====== Fragmento de texto ======
Instituto Mises,
Una función clave de la propaganda siempre ha sido desmoralizar a la oposición. Desde la perspectiva de los propagandistas, es importante dar siempre la impresión de que su bando es el de la mayoría, y el más popular. Hemos sido testigos de esto en acción en los últimos años con el aumento de la censura diseñada para «combatir la desinformación». Al suprimir los puntos de vista disidentes, el régimen reduce el acceso a las ideas «poco ortodoxas», pero hay una importante función secundaria: suprimir el discurso disidente también da la impresión de que los disidentes son menos numerosos y están más aislados de lo que realmente están. Al asegurarse de que determinadas voces dominan la plaza pública, los propagandistas contribuyen a crear una sensación de inevitabilidad del programa del régimen. Esto facilita una mayor aceptación pública de la ineludible victoria de los propagandistas. Después de todo, ¿para qué molestarse en resistir si el otro bando es tan popular y el tuyo no es más que una pequeña minoría?
====== Registros para procesar ======
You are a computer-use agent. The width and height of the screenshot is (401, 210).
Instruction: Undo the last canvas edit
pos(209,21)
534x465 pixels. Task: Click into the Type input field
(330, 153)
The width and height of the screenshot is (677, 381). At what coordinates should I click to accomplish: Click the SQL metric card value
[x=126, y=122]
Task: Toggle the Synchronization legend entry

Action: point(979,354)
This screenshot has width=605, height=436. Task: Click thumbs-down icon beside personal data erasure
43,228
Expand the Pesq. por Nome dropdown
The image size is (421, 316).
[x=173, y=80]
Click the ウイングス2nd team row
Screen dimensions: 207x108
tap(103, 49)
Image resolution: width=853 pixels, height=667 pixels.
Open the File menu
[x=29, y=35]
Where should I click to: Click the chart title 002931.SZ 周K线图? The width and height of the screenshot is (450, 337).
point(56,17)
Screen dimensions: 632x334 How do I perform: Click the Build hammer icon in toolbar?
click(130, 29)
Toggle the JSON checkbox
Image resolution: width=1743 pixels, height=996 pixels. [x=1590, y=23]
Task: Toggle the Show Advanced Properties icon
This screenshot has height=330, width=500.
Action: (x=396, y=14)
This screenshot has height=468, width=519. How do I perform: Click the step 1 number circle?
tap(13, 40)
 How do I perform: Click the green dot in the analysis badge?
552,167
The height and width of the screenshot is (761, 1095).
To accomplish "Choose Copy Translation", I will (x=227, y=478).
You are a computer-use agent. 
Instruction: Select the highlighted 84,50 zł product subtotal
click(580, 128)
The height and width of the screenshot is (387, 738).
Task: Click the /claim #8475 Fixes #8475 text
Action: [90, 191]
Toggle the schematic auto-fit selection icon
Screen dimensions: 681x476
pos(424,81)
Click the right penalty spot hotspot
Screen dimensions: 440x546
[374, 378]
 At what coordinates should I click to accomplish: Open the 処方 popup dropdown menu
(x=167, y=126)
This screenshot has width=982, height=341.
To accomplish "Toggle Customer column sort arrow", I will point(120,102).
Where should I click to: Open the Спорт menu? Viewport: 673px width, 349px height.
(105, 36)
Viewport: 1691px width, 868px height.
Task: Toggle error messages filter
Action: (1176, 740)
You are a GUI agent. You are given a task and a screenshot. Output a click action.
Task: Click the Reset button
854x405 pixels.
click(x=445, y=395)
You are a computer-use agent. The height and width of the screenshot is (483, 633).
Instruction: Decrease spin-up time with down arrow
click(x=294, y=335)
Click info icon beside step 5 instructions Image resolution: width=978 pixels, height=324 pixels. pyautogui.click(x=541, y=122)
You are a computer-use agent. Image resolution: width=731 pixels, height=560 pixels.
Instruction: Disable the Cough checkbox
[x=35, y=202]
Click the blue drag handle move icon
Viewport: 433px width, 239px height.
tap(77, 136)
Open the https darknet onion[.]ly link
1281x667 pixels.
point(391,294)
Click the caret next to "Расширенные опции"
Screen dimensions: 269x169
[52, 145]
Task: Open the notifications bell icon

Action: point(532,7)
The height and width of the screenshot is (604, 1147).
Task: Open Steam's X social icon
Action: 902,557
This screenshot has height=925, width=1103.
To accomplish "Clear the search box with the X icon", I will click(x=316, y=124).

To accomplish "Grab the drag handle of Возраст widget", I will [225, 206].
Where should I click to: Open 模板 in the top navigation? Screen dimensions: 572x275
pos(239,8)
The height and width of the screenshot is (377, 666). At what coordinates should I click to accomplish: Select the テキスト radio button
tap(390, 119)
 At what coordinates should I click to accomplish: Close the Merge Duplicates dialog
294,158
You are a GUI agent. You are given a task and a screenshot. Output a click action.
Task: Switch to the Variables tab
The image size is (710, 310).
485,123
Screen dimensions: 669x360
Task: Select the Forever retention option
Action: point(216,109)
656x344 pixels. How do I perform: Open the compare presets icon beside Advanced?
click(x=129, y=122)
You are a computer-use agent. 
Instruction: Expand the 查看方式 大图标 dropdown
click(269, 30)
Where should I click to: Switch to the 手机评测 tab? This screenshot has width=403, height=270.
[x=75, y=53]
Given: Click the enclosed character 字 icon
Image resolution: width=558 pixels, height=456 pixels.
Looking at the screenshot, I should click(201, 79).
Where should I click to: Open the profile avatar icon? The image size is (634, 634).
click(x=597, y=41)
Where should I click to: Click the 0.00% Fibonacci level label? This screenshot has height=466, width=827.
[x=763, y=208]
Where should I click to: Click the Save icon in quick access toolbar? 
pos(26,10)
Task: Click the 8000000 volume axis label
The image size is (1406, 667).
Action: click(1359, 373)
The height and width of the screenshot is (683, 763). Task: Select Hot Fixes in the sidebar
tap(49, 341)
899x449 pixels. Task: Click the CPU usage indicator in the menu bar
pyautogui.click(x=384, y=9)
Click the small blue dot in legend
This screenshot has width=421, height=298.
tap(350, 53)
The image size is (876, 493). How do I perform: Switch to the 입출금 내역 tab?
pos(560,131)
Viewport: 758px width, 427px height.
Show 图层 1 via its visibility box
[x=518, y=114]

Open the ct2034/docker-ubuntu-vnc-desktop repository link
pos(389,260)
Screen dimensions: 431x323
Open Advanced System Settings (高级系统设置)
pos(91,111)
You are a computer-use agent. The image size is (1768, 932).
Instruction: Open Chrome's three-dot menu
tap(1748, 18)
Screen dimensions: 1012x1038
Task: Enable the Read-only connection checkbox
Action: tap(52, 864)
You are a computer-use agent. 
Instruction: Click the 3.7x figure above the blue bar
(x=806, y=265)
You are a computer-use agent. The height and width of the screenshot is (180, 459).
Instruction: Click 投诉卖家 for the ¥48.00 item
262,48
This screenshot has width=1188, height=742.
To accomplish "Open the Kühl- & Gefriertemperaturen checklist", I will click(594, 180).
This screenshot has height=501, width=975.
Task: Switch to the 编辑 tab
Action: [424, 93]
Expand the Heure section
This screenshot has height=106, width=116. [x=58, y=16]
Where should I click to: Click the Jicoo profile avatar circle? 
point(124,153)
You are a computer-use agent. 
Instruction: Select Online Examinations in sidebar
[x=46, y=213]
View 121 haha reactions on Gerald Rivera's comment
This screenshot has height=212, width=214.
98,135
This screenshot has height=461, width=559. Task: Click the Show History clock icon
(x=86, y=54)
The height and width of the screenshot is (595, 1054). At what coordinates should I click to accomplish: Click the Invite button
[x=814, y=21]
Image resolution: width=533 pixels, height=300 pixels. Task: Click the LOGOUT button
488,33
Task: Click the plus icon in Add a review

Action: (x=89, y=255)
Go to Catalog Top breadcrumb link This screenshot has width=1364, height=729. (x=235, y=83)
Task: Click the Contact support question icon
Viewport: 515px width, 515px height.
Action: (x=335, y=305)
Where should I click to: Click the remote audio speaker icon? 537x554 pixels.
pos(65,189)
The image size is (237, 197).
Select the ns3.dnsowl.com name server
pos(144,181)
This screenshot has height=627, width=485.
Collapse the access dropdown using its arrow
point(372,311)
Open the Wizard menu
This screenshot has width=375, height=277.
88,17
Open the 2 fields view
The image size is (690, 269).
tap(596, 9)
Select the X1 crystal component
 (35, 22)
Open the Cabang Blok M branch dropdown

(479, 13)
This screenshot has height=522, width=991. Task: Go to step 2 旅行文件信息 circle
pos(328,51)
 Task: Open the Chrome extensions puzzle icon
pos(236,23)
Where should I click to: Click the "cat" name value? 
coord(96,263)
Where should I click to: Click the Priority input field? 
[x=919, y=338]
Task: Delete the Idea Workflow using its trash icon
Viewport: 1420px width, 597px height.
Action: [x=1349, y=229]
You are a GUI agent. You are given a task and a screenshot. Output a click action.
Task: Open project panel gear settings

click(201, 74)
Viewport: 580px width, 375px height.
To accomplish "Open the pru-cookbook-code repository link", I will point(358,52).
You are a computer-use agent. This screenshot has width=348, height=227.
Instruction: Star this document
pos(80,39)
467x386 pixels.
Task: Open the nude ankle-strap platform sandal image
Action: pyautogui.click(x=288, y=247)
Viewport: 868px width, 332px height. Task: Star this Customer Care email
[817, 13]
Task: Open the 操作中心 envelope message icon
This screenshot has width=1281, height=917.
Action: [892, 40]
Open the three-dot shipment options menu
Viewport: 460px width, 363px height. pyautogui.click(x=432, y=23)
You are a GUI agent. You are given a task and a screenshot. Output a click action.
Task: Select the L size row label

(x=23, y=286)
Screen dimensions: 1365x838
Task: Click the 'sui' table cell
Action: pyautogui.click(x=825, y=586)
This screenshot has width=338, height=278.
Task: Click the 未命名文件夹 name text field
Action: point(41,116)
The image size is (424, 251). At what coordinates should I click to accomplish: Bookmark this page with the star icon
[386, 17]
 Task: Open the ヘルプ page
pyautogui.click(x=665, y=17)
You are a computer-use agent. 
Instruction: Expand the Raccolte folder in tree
======
Tareas escritas ->
1) Según el texto sobre la propaganda, ¿cuál ha sido siempre una función clave de la propaganda?
2) Por favor, reproduce sin cambios las líneas de los registros empezando en la que contiene "Image resolution: width=533" y terminando en la que contiene "Go to Catalog", ambas incluidas.

Respuestas del ejercicio ->
1) Desmoralizar a la oposición.

2)
Image resolution: width=533 pixels, height=300 pixels. Task: Click the LOGOUT button
488,33
Task: Click the plus icon in Add a review

Action: (x=89, y=255)
Go to Catalog Top breadcrumb link This screenshot has width=1364, height=729. (x=235, y=83)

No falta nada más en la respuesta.